This image is the cover for the book Mr. Moto Is So Sorry, The Mr. Moto Novels

Mr. Moto Is So Sorry, The Mr. Moto Novels

The 4th entry in Pulitzer Prize–winning author John P. Marquand’s popular series of espionage adventures features an Australian mercenary, a Mongolian prince, and a Japanese spymaster

Eager to escape his complicated past, Calvin Gates boards a train bound for Inner Mongolia, where he plans to join an archaeological dig. Also en route to the Gilbreth Expedition is Sylvia Dillaway, a beautiful young artist with a fierce independent streak. The two Americans become unwitting players in a high-stakes game of international intrigue when Sylvia’s Australian guide gives her a silver inlaid cigarette case containing a coded message. With the clouds of war looming, various factions of the Japanese, Russian, and Chinese governments will stop at nothing to get their hands on the case—including murder.

Calvin and Sylvia’s only hope for survival is a fellow passenger, the charming and mysterious Mr. Moto. He is Imperial Japan’s top secret agent, and his mission is to ensure the safe delivery of the cigarette case to its rightful destination. To do so, he must protect the innocent Americans, but on a speeding train headed deep into dangerous territory, even his considerable skills might not be enough to save the day.

First serialized in the Saturday Evening Post, John P. Marquand’s popular and acclaimed Mr. Moto Novels were the inspiration for 8 films starring Peter Lorre.

John P. Marquand

John P. Marquand (1893–1960) was a Pulitzer Prize–winning author, proclaimed “the most successful novelist in the United States” by Life magazine in 1944. A descendant of governors of the Massachusetts Bay Colony, shipping magnates Daniel Marquand and Samuel Curzon, and famed nineteenth-century writer Margaret Fuller, Marquand always had one foot inside the blue-blooded New England establishment, the focus of his social satire. But he grew up on the outside, sent to live with maiden aunts in Newburyport, Massachusetts, the setting of many of his novels, after his father lost the once-considerable family fortune in the crash of 1907. From this dual perspective, Marquand crafted stories and novels that were applauded for their keen observation of cultural detail and social mores.
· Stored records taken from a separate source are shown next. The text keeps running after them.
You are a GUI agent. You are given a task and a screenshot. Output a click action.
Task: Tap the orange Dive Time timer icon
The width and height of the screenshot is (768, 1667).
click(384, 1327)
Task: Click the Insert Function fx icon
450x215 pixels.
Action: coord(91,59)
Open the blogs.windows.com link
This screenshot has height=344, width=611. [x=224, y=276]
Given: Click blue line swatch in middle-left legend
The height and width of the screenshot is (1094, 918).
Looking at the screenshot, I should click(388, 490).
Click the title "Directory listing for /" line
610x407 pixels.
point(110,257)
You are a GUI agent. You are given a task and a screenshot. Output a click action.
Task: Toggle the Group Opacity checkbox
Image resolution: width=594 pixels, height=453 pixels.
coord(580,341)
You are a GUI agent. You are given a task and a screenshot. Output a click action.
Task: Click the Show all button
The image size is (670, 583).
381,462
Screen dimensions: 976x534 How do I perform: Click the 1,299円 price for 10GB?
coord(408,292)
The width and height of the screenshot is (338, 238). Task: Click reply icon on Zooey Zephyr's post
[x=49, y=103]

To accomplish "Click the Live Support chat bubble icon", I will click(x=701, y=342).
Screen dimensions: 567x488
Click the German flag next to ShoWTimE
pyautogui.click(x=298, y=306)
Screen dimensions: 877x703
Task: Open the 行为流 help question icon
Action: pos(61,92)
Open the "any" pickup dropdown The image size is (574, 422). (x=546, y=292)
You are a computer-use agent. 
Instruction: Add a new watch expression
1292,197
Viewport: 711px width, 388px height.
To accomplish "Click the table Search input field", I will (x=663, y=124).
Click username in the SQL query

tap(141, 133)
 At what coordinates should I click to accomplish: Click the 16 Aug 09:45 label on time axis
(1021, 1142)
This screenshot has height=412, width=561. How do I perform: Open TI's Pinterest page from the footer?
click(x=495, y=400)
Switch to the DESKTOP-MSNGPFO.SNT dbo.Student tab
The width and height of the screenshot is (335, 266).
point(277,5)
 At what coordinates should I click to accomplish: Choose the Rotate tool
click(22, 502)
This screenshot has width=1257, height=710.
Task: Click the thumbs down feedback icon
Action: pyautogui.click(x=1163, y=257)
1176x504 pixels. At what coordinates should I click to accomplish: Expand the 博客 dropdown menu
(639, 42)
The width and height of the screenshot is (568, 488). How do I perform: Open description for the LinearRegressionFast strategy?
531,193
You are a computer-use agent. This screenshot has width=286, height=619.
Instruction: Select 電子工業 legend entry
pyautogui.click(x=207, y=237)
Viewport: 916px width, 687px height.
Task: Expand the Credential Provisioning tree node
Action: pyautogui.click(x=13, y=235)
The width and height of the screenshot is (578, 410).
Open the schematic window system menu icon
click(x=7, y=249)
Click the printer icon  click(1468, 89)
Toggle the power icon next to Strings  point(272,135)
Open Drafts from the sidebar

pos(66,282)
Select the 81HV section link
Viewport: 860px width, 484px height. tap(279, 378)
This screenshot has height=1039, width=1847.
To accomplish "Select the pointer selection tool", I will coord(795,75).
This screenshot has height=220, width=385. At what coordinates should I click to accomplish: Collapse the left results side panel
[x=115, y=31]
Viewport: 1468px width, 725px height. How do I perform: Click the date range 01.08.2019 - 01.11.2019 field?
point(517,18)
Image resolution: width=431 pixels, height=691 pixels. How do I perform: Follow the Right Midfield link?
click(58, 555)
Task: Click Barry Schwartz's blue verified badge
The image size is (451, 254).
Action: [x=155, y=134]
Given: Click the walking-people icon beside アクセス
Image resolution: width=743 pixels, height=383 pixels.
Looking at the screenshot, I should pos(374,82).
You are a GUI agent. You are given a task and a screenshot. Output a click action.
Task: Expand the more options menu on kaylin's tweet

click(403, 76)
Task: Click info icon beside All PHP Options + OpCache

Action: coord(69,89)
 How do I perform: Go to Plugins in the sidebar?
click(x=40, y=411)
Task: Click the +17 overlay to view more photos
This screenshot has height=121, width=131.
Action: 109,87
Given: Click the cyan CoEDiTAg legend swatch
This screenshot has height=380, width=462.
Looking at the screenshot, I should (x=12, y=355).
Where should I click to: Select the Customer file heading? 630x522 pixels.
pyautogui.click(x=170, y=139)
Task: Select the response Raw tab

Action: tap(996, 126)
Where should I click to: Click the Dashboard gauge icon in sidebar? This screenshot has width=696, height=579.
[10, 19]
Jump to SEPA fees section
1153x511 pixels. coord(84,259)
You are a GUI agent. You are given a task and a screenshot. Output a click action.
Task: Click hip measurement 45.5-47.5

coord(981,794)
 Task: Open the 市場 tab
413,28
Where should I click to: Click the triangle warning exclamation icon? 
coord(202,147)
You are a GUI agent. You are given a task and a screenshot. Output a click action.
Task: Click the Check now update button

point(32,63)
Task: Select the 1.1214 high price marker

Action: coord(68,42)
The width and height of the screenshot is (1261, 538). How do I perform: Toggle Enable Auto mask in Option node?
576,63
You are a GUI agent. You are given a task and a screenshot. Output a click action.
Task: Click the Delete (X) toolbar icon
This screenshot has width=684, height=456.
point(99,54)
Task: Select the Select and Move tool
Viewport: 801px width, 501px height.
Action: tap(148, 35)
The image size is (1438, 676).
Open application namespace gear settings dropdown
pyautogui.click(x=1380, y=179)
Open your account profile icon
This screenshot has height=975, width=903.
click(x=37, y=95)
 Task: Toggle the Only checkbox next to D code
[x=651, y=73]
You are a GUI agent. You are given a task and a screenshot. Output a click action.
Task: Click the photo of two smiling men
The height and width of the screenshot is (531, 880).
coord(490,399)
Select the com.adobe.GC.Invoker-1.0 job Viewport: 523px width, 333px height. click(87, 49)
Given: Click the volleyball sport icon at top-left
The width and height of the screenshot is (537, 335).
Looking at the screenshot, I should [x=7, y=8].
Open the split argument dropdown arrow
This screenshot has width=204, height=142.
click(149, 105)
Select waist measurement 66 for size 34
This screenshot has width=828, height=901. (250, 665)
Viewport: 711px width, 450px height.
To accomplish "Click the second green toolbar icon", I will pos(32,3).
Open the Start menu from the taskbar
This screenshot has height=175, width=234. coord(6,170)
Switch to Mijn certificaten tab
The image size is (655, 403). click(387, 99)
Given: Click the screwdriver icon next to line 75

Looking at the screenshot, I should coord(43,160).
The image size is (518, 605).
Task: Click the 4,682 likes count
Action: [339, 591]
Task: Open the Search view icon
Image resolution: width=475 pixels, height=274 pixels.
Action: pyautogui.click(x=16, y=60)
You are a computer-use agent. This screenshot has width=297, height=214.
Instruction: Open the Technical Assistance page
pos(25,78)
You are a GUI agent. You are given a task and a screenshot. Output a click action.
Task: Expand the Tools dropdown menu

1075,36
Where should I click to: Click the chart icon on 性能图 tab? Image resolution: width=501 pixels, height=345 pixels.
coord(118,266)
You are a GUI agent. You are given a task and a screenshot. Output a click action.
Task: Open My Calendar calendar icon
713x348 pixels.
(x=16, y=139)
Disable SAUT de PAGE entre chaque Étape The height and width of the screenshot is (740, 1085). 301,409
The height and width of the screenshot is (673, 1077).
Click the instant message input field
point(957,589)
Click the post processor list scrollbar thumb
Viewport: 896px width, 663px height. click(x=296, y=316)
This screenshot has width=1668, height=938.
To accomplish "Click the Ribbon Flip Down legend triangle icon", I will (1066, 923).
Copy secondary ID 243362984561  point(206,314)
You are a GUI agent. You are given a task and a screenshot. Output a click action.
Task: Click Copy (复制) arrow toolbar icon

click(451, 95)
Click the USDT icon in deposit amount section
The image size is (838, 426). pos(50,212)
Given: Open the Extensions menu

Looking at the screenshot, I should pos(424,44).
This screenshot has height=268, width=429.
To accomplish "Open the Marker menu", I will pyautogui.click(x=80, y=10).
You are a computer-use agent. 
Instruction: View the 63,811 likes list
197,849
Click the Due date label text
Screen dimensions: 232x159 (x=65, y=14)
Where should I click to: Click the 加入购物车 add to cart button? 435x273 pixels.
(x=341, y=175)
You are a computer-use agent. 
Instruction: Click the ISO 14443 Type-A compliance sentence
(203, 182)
By the 1930s, Marquand was a regular contributor to the Saturday Evening Post, where he debuted the character of Mr. Moto, a Japanese secret agent. No Hero, the first in a series of bestselling spy novels featuring Mr. Moto, was published in 1935. Three years later, Marquand won the Pulitzer Prize for Fiction for The Late George Apley, a subtle lampoon of Boston’s upper classes. The novels that followed, including H.M. Pulham, Esquire (1941), So Little Time (1943), B.F.’s Daughter (1946), Point of No Return (1949), Melvin Goodwin, USA (1952), Sincerely, Willis Wayde (1955), and Women and Thomas Harrow (1959), cemented his reputation as the preeminent chronicler of contemporary New England society and one of America’s finest writers.